Ce sont les deux points soulevés par l’analyse du bureau d’étude Jackdaw (déjà cité dans le premier article de cette série) sur les faiblesses du marché des montres connectées. Selon ce cabinet, il y a deux raisons principales pour lesquelles le public ne s’intéresse pas aux montres connectées : “les fonctionnalités proposées ne sont pas assez utiles et les appareils ne relèvent pas tous les défis technologiques qu’ils suscitent. ” (source)
Plus précisément, Jackdaw souligne qu’en dehors des fonctionnalités de capteurs physiologiques, les montres connectées restent le plus souvent conçues comme des extensions des smartphones destinées à recevoir les notifications push de ces derniers et éventuellement à y répondre.
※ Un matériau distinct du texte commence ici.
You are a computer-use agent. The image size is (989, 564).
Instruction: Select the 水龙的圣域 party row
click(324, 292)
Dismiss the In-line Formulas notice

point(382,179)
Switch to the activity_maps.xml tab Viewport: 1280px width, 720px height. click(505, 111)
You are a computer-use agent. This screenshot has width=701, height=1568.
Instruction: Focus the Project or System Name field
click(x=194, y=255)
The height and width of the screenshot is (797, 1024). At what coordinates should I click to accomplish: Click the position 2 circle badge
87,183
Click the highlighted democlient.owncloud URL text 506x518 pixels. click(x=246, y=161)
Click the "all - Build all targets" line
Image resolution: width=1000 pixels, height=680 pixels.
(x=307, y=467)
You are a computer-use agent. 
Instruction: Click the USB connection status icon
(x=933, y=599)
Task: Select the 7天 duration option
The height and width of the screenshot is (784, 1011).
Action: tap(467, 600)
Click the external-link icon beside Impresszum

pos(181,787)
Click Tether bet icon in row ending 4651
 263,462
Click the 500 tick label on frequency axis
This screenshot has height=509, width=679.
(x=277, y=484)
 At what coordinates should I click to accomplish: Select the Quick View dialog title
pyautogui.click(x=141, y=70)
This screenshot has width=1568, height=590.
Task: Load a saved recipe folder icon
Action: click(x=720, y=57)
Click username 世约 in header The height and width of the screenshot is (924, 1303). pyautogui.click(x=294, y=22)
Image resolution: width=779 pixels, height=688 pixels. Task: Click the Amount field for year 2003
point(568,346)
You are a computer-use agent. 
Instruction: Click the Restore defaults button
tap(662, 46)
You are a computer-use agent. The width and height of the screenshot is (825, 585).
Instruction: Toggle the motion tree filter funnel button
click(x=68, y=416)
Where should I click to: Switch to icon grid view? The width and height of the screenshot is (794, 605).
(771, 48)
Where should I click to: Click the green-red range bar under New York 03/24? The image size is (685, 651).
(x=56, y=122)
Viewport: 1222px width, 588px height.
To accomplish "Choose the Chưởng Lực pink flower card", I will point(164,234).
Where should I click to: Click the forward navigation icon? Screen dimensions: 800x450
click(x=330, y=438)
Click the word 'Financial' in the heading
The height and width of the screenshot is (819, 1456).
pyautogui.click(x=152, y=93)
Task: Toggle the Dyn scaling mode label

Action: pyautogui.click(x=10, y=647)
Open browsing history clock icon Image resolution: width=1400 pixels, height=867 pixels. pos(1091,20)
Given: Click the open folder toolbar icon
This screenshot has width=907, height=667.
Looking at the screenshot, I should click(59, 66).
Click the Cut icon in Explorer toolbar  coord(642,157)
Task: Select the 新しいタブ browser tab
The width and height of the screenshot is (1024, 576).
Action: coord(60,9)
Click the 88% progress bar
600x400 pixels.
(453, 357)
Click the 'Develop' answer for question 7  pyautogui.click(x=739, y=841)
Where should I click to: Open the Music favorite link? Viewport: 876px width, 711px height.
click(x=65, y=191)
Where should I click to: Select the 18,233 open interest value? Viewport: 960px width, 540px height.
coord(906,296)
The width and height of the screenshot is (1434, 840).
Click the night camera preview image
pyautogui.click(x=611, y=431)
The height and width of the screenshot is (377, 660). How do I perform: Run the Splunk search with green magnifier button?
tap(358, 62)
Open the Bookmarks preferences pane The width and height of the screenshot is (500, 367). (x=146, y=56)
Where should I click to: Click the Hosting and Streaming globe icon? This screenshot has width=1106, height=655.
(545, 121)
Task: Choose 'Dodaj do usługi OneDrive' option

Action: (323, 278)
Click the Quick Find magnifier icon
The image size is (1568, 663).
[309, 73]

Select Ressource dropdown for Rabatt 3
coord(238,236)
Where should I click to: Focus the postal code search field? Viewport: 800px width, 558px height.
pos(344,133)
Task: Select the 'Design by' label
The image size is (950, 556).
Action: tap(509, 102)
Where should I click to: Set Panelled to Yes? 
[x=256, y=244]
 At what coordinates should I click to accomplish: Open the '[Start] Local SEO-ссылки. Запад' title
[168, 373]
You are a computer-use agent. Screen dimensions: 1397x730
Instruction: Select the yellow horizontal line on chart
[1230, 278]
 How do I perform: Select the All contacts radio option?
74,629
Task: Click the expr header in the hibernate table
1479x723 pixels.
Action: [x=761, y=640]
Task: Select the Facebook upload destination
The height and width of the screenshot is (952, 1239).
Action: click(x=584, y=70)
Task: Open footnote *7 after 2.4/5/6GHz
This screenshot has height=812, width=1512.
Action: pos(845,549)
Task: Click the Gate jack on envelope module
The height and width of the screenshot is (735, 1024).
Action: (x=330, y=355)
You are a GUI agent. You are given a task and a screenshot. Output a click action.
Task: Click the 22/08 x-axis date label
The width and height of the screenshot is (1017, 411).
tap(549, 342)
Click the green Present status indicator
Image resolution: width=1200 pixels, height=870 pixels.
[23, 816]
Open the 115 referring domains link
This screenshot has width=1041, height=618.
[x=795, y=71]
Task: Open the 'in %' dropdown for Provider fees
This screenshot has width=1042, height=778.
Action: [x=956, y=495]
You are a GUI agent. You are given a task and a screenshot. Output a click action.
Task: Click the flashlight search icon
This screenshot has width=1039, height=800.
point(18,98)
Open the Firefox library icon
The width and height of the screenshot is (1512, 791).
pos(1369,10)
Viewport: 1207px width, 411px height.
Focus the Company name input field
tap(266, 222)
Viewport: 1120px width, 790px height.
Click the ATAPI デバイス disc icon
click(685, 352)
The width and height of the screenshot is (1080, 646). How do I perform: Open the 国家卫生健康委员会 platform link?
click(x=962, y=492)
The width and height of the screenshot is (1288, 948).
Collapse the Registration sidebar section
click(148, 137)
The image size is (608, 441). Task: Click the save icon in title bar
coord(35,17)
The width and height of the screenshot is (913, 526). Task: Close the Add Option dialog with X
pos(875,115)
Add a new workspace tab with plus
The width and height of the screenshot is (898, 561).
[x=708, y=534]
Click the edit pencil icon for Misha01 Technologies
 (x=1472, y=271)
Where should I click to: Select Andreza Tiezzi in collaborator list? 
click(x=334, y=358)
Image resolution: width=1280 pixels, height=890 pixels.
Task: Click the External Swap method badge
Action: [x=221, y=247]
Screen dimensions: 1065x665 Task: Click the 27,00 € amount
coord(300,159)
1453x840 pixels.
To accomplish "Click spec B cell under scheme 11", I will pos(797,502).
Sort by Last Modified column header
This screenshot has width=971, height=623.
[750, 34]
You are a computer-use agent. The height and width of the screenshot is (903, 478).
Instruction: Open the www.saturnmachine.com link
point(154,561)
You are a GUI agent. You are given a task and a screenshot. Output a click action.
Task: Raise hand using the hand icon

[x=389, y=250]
Or, Jackdaw indique, chiffres à l’appui, que les utilisateurs de smartphone utilisent très peu les notifications et que cette seule fonctionnalité ne suffit pas à donner de l’intérêt aux montres connectées. Surtout quand les capacités de réponse aux notifications sont limitées (elles nécessitent souvent un système de commande vocal peu pratique).
Côté qualité des produits, Jackdaw souligne la faible autonomie des batteries et l’ergonomie délicate des produits étant donné la petite taille de l’écran.
D’autres enquêtes montrent également un problème de confiance des utilisateurs dans la fiabilité des mesures. C’est le cas de l’étude menée par l’IFOP pour l’Atelier BNP Paribas fin 2013 (pdf), selon laquelle le principal frein à l’achat des objets connectés repose sur le manque de conviction des consommateurs dans l’efficacité de la mesure (50% des sondés) !
On peut aussi relier l’impression de manque d’utilité à cette donnée de l’institut GfK selon laquelle les produits que l’on pourrait qualifier d’intelligents (smart) parce qu’ils sont capables d’analyser l’information qu’ils collectent restent rares : 0,3 % en 2013 selon GfK !!! Un chiffre qui devrait cependant franchir les 60 % en 2020. (source)
Le défi de l’utilité se retrouve également dans les chiffres de durée d’utilisation. Toujours selon GfK, “un tiers des utilisateurs d’objets connectés les abandonneraient dans les 6 mois”(je cite cet article, mais je n’ai pas retrouvé la source exacte de cette info sur le site de GfK pourtant cité par l’article).
On retrouve cependant exactement la même donnée dans l’étude Inside Wearables réalisée parEndeavour Partners en janvier puis juillet 2014 : “après six mois d’utilisation, un tiers des américains ont remisé leurs bracelets connectés dans un tiroir”.
Des chiffres que tempère l’enquête de Que Choisir ? puisque selon elle, 85% des utilisateurs disent utiliser leur objet toujours autant chaque jour (mais combien de temps après l’achat ont-ils été interrogés ?).